Elon Musk said on Wednesday that he thinks that there’s no other CEO in the world who pays as much attention to safety as he does, according to a Financial Times report.

It comes as Musk was crowned the FT’s Person of the Year for 2021, days after Time magazine named the Tesla and SpaceX CEO as its Person of the Year for his commitment to space exploration and the environment.

In an interview with the FT, Musk said he hasn’t misled or risked Tesla owners’ safety with the company’s self-driving assistance software, including Autopilot and Full Self-Driving.

“Read what it says when you order a Tesla,” Musk told the FT. “Read what it says when you turn it on. It’s very, very clear.”

Musk noted that Tesla’s high safety ratings and NASA’s use of SpaceX rockets to send its own astronauts into space prove that he focuses on safety.

“I don’t think there’s a CEO on this planet that cares more about safety than me,” he told the FT.

SpaceX has won numerous NASA contracts over the years — the biggest one so far is the lunar launch contract, which involved Musk’s company beating out Jeff Bezos’s Blue Origin.

Although SpaceX has mostly been in the clear over safety risks, Tesla has faced its challenges.

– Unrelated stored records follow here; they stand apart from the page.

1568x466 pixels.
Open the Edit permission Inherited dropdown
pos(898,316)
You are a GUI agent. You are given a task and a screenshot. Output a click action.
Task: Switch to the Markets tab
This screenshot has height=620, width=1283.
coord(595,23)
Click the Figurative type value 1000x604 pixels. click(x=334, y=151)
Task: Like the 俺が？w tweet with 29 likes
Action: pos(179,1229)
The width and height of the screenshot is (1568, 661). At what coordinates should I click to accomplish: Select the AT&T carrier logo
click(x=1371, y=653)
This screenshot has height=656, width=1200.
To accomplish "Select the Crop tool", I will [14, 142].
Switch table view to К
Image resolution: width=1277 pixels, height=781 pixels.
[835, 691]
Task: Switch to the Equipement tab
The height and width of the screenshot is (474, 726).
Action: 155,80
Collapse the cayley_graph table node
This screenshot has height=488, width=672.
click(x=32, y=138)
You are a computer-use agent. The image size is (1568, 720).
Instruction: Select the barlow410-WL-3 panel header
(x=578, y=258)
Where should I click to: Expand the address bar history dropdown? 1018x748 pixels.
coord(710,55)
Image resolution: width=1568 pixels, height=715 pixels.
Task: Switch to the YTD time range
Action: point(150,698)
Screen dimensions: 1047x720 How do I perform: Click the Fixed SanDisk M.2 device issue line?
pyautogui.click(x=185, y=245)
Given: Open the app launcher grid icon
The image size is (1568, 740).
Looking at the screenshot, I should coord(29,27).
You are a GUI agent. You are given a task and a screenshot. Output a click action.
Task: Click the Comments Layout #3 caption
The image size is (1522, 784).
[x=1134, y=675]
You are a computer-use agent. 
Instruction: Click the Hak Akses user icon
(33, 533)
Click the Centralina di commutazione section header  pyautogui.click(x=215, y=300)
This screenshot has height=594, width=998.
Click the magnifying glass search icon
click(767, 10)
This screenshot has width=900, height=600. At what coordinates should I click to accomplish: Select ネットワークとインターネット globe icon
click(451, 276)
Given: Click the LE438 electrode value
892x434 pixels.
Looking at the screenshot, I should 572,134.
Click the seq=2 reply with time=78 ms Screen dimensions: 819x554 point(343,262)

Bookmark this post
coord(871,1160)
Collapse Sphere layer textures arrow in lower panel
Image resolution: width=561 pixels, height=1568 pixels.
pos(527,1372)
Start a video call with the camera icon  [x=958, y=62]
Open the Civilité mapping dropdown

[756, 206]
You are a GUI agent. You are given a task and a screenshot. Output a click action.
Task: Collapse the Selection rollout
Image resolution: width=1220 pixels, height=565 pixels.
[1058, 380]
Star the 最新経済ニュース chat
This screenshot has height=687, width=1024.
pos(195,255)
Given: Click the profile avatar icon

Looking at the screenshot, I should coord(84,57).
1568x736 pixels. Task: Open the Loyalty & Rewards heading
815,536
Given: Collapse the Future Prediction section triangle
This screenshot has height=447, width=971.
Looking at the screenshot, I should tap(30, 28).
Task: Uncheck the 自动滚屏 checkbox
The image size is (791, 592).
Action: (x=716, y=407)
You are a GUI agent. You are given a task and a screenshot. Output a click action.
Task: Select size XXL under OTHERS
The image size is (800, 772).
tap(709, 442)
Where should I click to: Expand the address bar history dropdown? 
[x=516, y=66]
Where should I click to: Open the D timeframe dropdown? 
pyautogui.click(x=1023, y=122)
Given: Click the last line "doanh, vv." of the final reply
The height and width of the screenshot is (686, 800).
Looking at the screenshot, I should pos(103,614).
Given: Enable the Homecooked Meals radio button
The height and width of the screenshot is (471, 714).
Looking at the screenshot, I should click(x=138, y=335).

The electric car company’s self-driving software has come under criticism for being involved in a number of car crashes. The National Highway Traffic Safety Administration (NHTSA) in August opened an investigation into Tesla’s driver-assist Autopilot, following 11 crashes in which Teslas struck vehicles at first-responder scenes since 2018.

Regulators and lawmakers have criticized Tesla’s Autopilot feature, saying the name makes drivers think the cars are autonomous when they aren’t.